My battery tube won’t work

My jaxman e2l intermittently turned on and off. Now it doesn’t work at all. First things first. I swapped heads with a convoy s2+. The jaxman head works fine on the convoy but the convoy head won’t work on the jaxman. Must be the switch. so I took the switch apart replaced it with a new switch. it comes on sometimes and then stopped altogether I changed the switch again still doesn’t work. changed the switch the third time still doesn’t work. I put the convoy switch on the jaxman still doesn’t work.
All this time, I am switching batteries unprotected, protected, short, long, and it just doesn’t want to work. I then put a short tube on it I had laying around for some on godly reason and it worked I put the Jaxman tube on the convoy tail and head, and it doesn’t work. I proceeded to file, sand , & polish the ends of the tube, washed in 91% alcohol, regreased the orings, and put it back together and Voila!!! Still doesn’t work.
And you people wonder why I haven’t modded lights after all these years. So in the end, i now have a working 18350 e2l and an 18650 tube that doesn’t work on any light. Have i missed something? Both lights are stock.

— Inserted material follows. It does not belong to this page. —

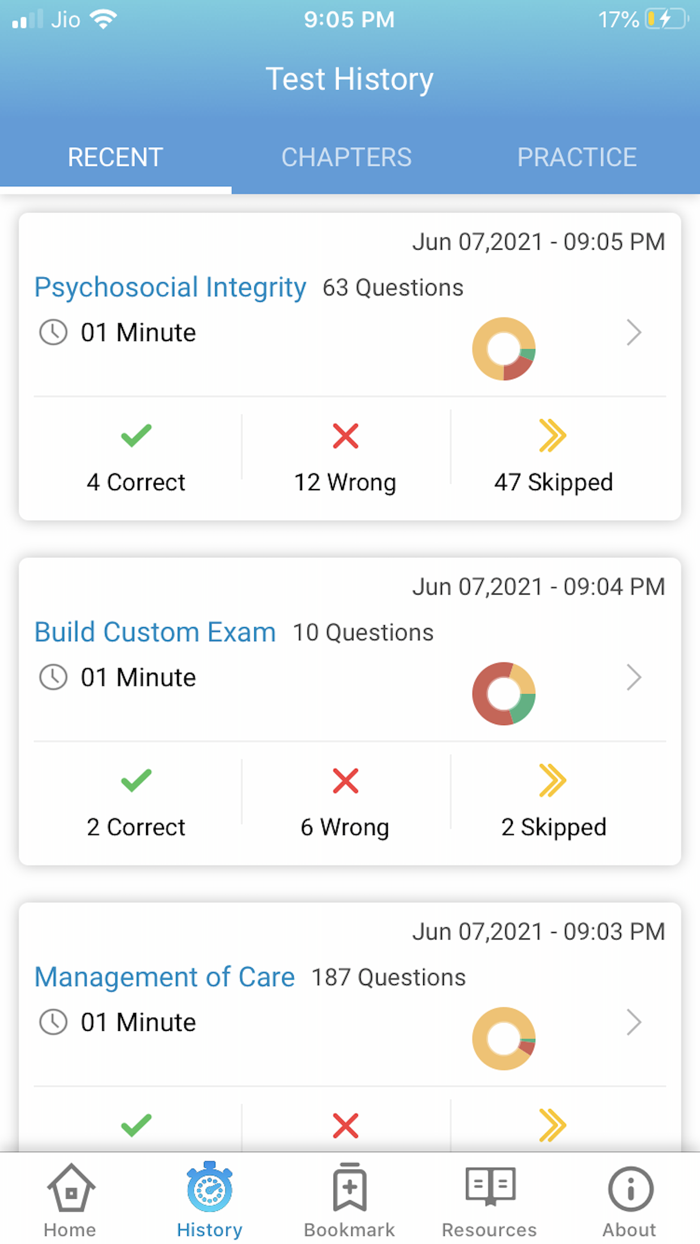
Task: Tap the red X beside 6 Wrong
Action: click(x=345, y=781)
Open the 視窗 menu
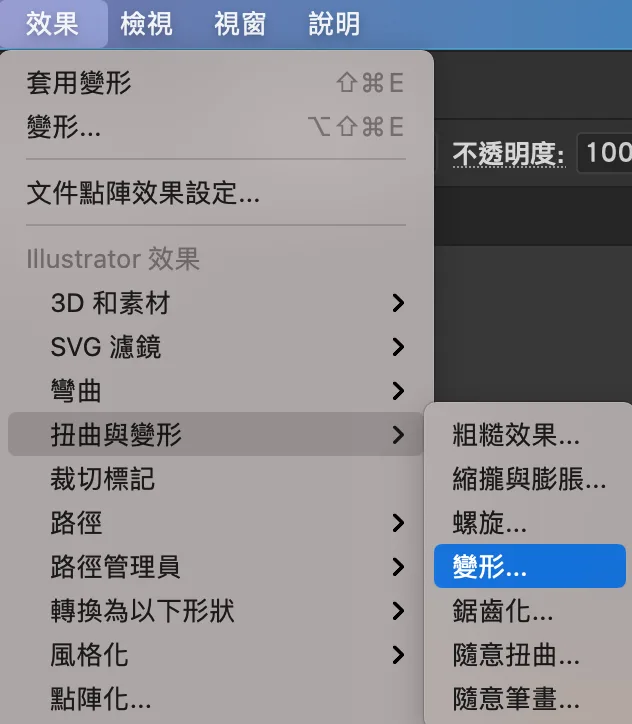The image size is (632, 724). pyautogui.click(x=240, y=24)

From what you are write I get a feeling that the cause lies somewhere in the connection between the body (tube) and the tailcombo of the Jaxman. Personally I don’t own an E2L but I’m guessing the threads on the tube are bare metal on the head side and are anodised on the tailside. Normally I would suggest to turn the tube 1800degr around, but on my Jaxman the threads in the front differ from those in the back. I’m guessing the fault lies in the threads on the tailside of the tube, they are a tiny bit too short. Try this for checking.
Lay the tailcap of the Jaxman on the table, with the tailspring upwards. Now take a bare metal paperclip and make yourseld a ring the size of the diameter of the tube on the tailside. Lay the ring in the tailcap and then screw on the tube. Careful! Does that work?
If so, you must figure out a way to turn the solution from makeshift into everyday use.

The length of the threads is not always the same between lights and/or between front and back. And sometimes the deviation from the norm in manufacturing is a tiny bit off (threads are a bit too short) and the tube cannot make contact to the tailcombo.

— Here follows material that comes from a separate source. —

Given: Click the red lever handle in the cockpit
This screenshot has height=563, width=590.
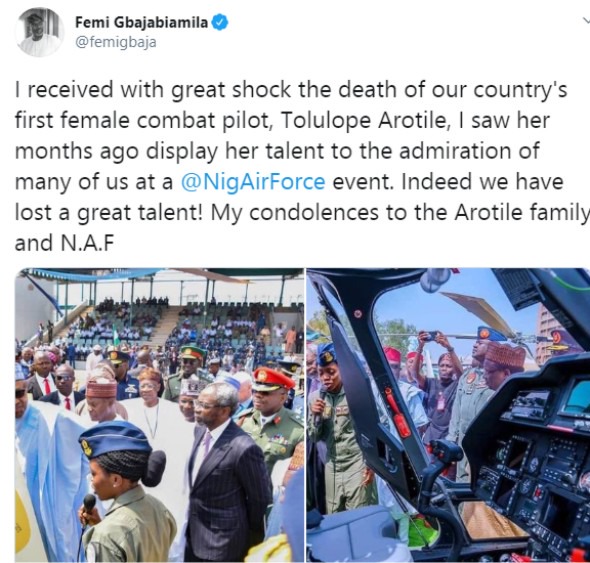Looking at the screenshot, I should [396, 411].
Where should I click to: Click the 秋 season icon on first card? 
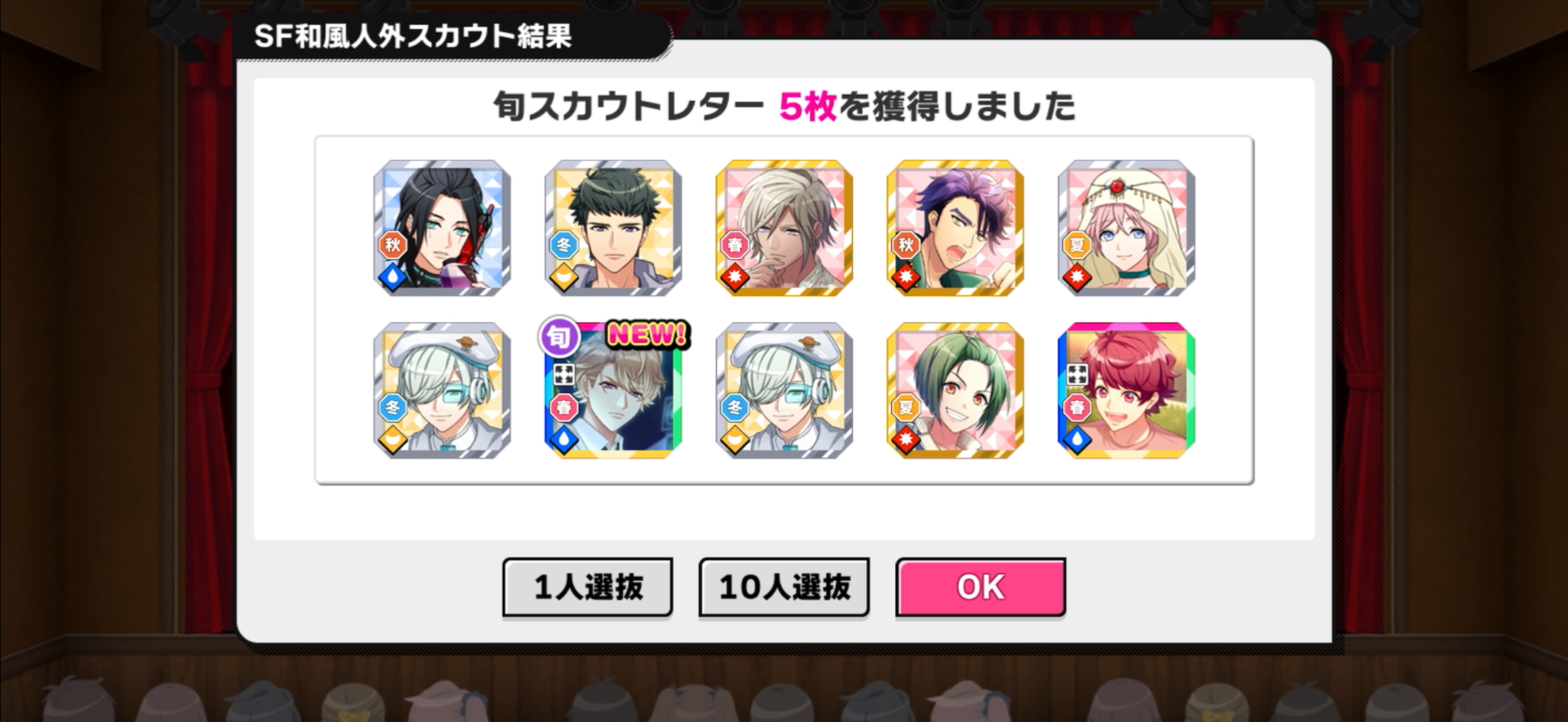point(393,245)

i have rings from other lights that might do the trick. just need to insulate it from the spring before i tighten it and poof something

You won’t poof anything. The purpose of the tailswitch is to make contact between the backside of the battery and the body of the light. The worst that can happen is that the switch does not work. That is, you can’t shut down the light. But the whole exercise only has to prove the threads on the tailside of the tube are too short. And you cannot proof that if the ring does not conduct electricity. Once you are certain the threads are too short, you know the cause. Then you have to start working on the remedy.